Дон Хуану исполнилось всего 24 года, когда благодаря победе при Лепанто он покрыл себя славой, связывавшейся с его именем на протяжении веков. Этот молодой белокурый герой с голубыми глазами, столь же смелый, сколь и элегантный, славившийся своими любовными похождениями, приводивший всех в восторг своими манерами и живостью ума, был бы самым любимым из всех принцев, если бы он не внушал опасений безудержным, снедавшим его честолюбием. Филипп II, поразительнейшей противоположностью которого он был, относился с величайшим недоверием к своему столь блестящему славолюбивому брату. Уже в 1574 г. он отверг предложение Рекесенса и Гоппера послать дон Хуана в Нидерланды.
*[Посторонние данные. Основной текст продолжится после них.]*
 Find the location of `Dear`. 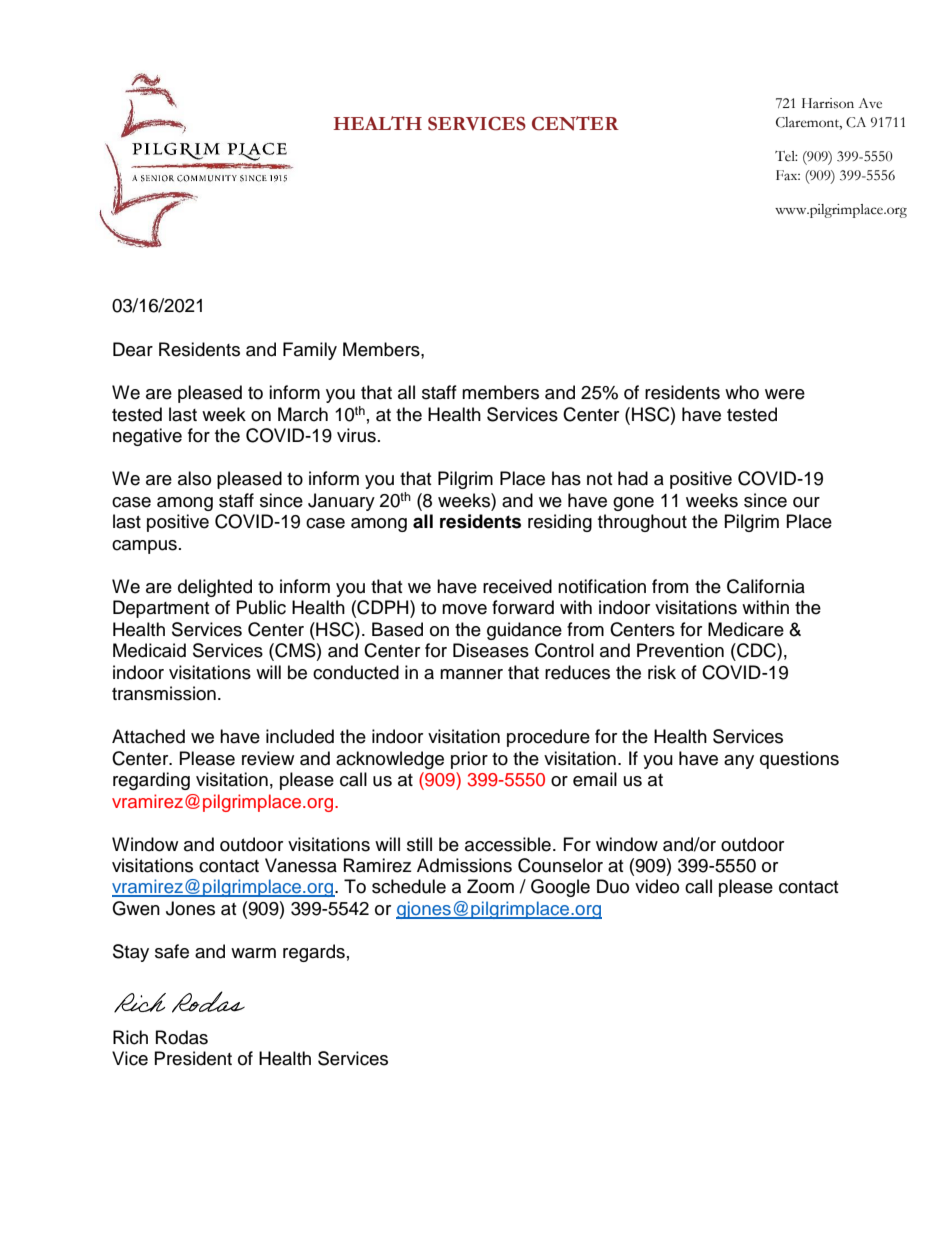

Dear is located at coordinates (133, 349).
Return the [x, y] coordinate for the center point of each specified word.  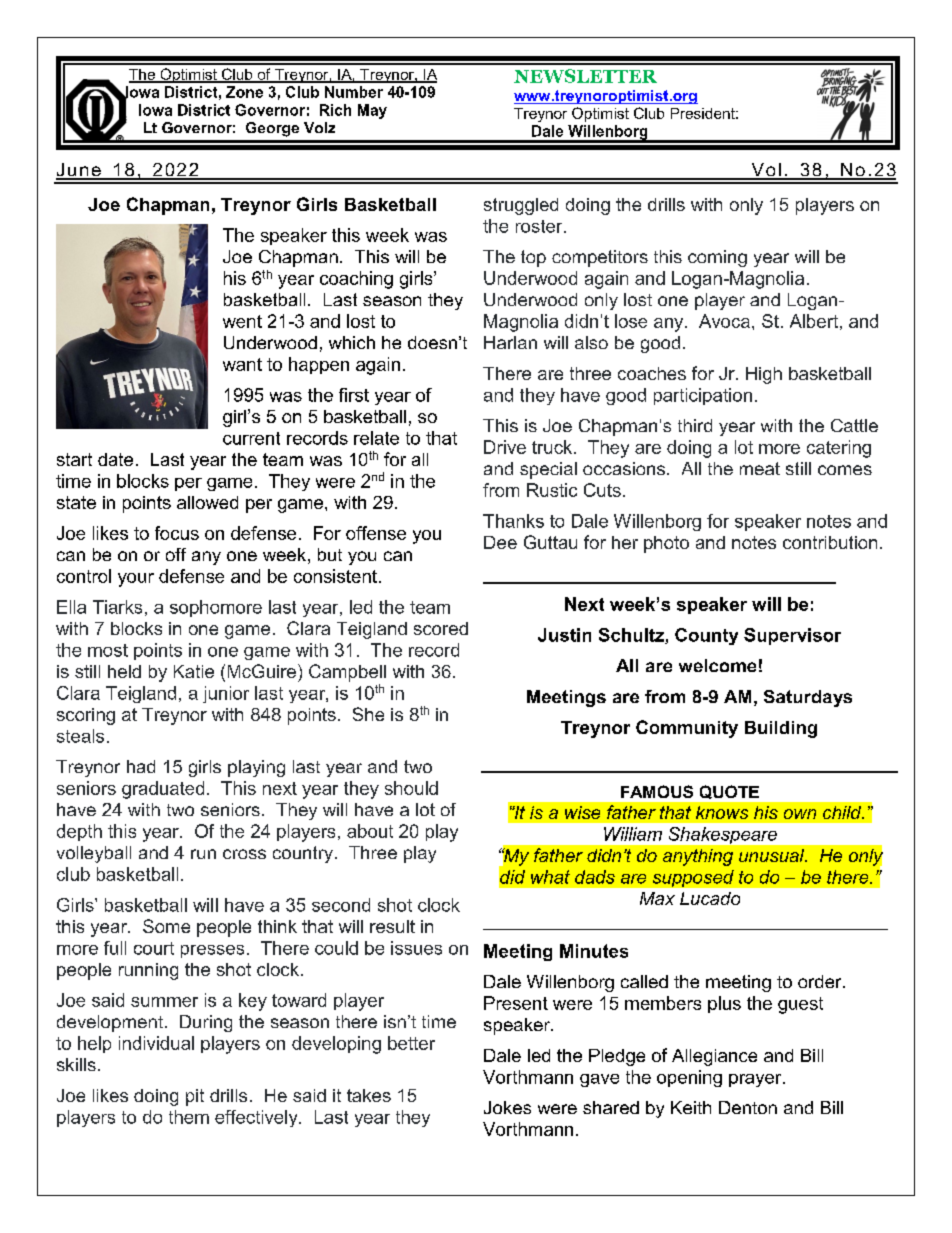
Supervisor [792, 636]
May [372, 111]
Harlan [510, 342]
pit [195, 1097]
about [370, 831]
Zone [244, 92]
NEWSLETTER [585, 76]
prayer [756, 1080]
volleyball [94, 854]
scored [441, 628]
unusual [773, 855]
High [764, 375]
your [136, 580]
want [242, 364]
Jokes [507, 1107]
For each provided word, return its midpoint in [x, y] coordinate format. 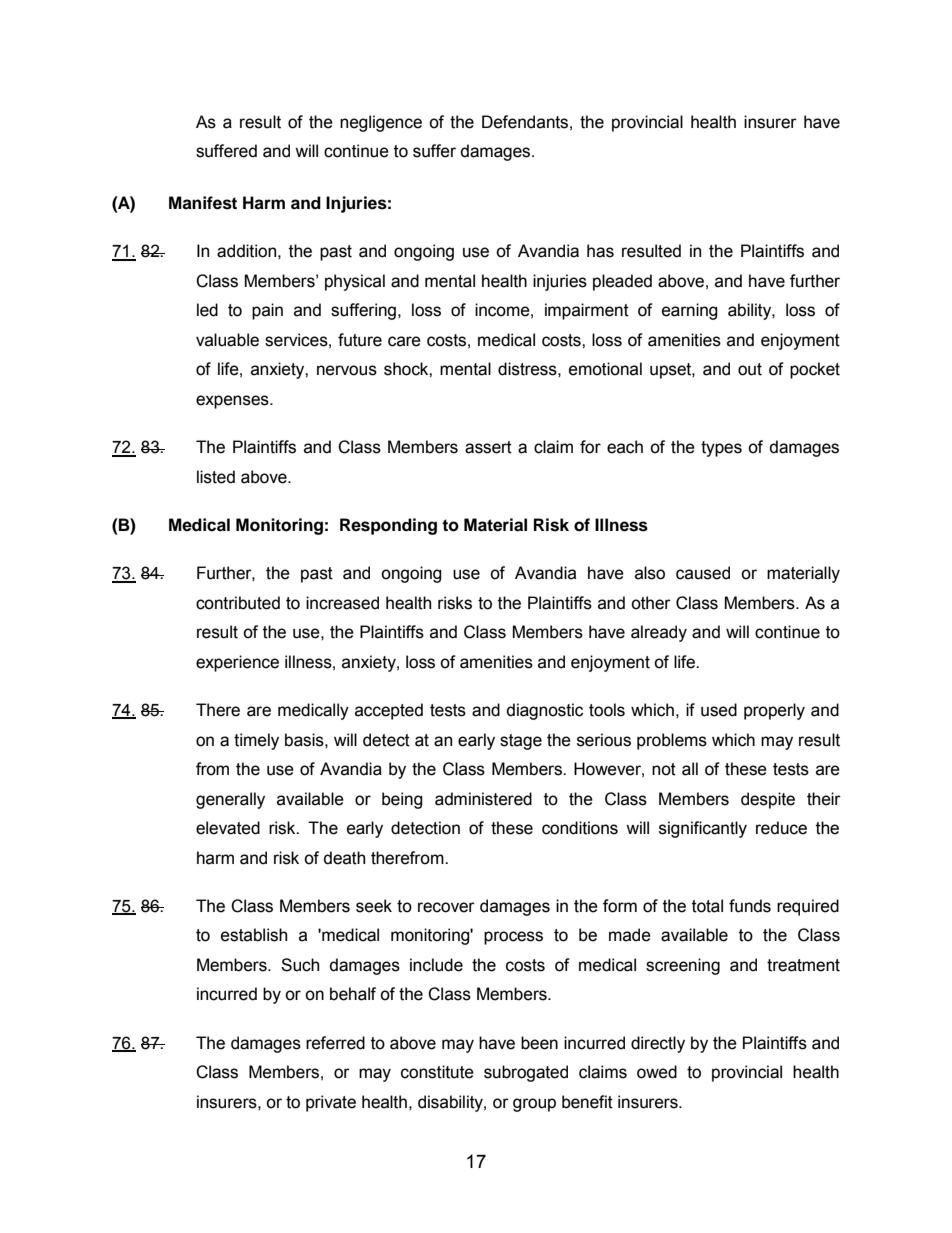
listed [216, 477]
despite [768, 800]
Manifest [203, 203]
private [331, 1103]
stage [521, 742]
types [721, 449]
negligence [381, 123]
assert [488, 447]
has [600, 251]
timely [256, 741]
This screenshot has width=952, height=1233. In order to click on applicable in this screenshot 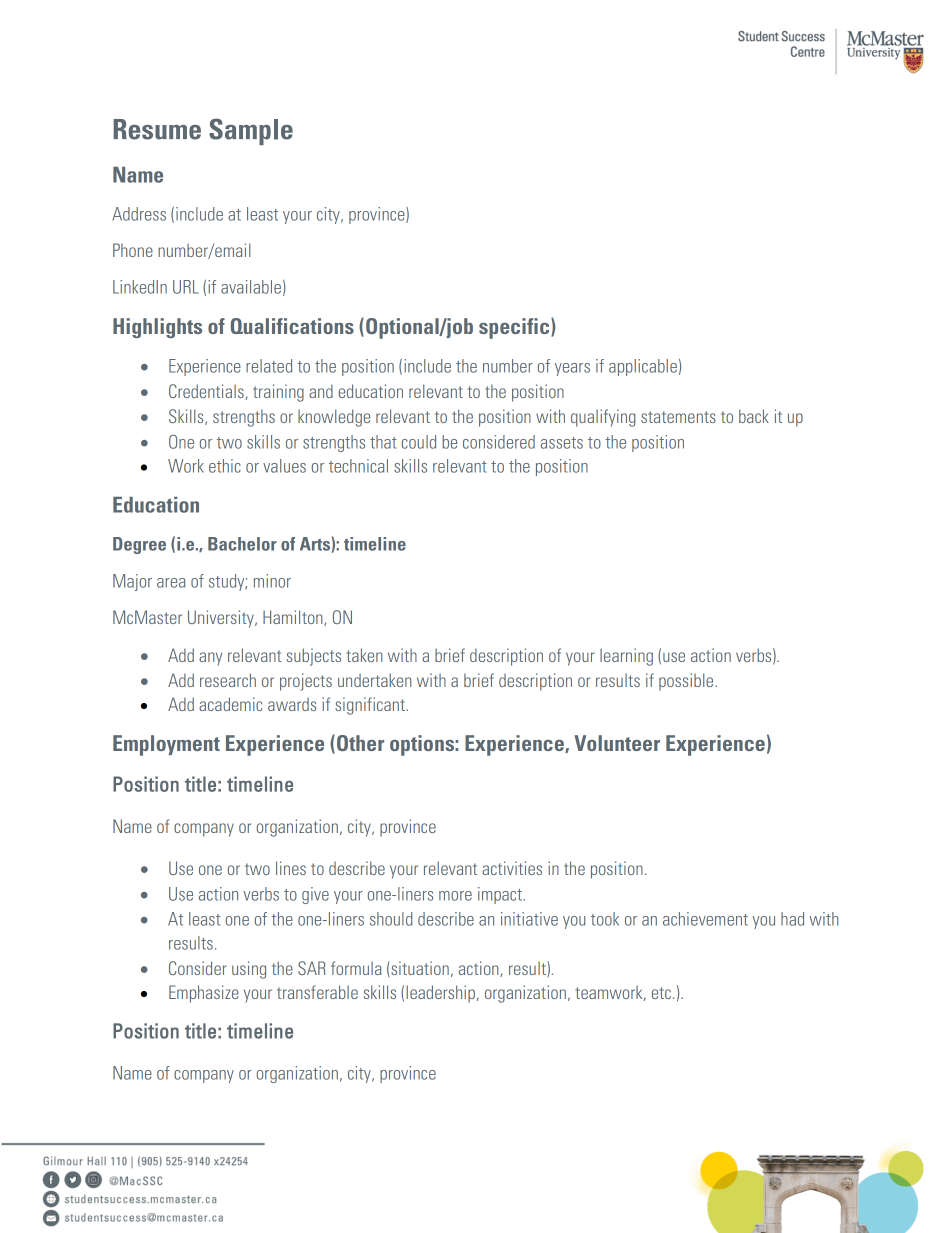, I will do `click(643, 367)`.
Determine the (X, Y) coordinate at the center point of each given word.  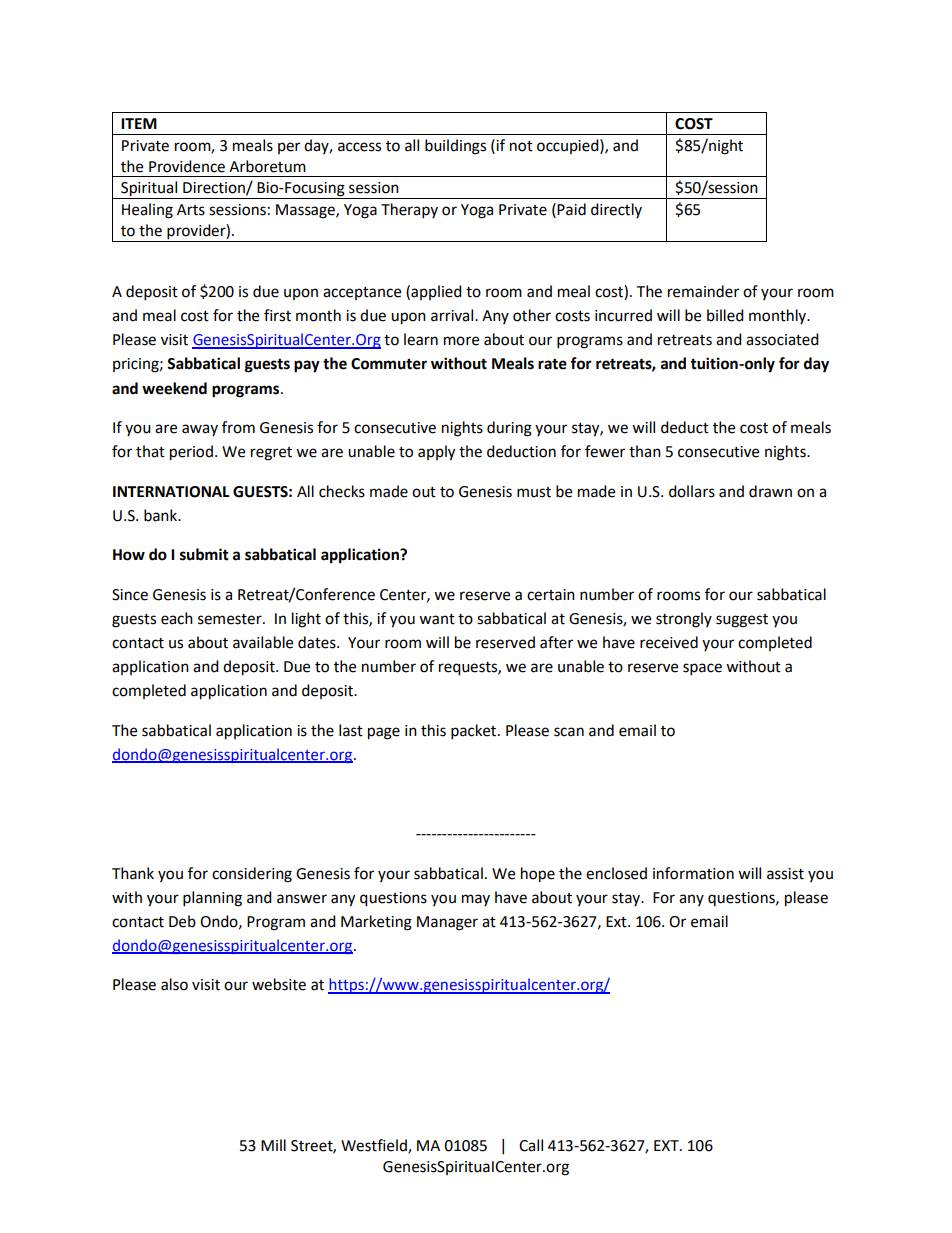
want (437, 619)
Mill (273, 1145)
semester (231, 619)
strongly (684, 620)
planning (212, 899)
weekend (174, 388)
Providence (187, 166)
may (476, 900)
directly (616, 210)
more (461, 341)
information (693, 873)
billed (725, 315)
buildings (455, 147)
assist (785, 874)
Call (531, 1145)
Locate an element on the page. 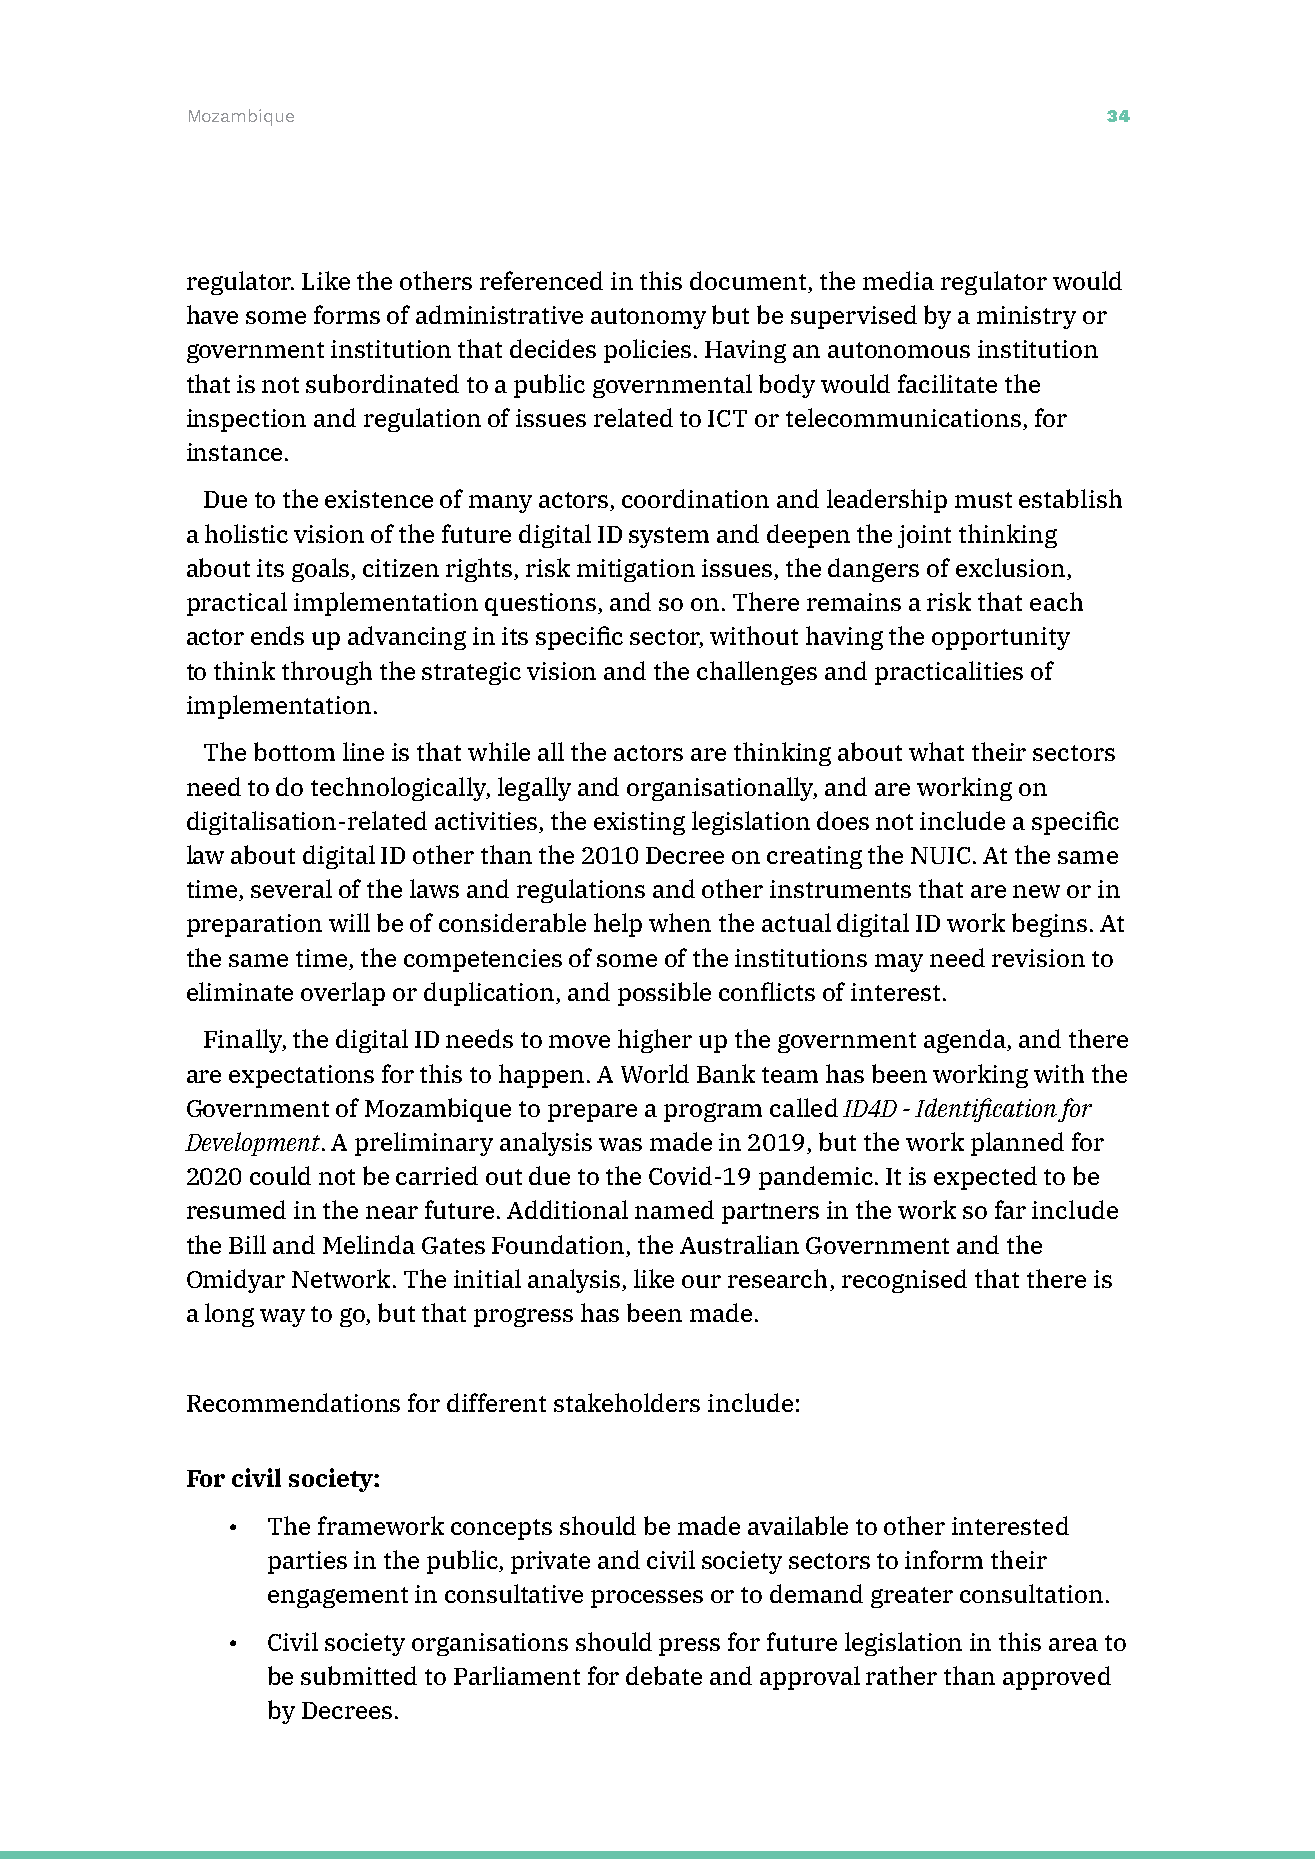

Понадобилась вся серьезность событий 1576 г., чтобы Филипп решил изменить свое мнение. Он отлично знал, чти дон Хуан не пожелает быть простым исполнителем его воли. Но дело не терпело отлагательства, и колебаться было некогда. И к тому же разве министры не говорили ему, что появление принца крови среди его северных подданных успокоит царившее там недовольство?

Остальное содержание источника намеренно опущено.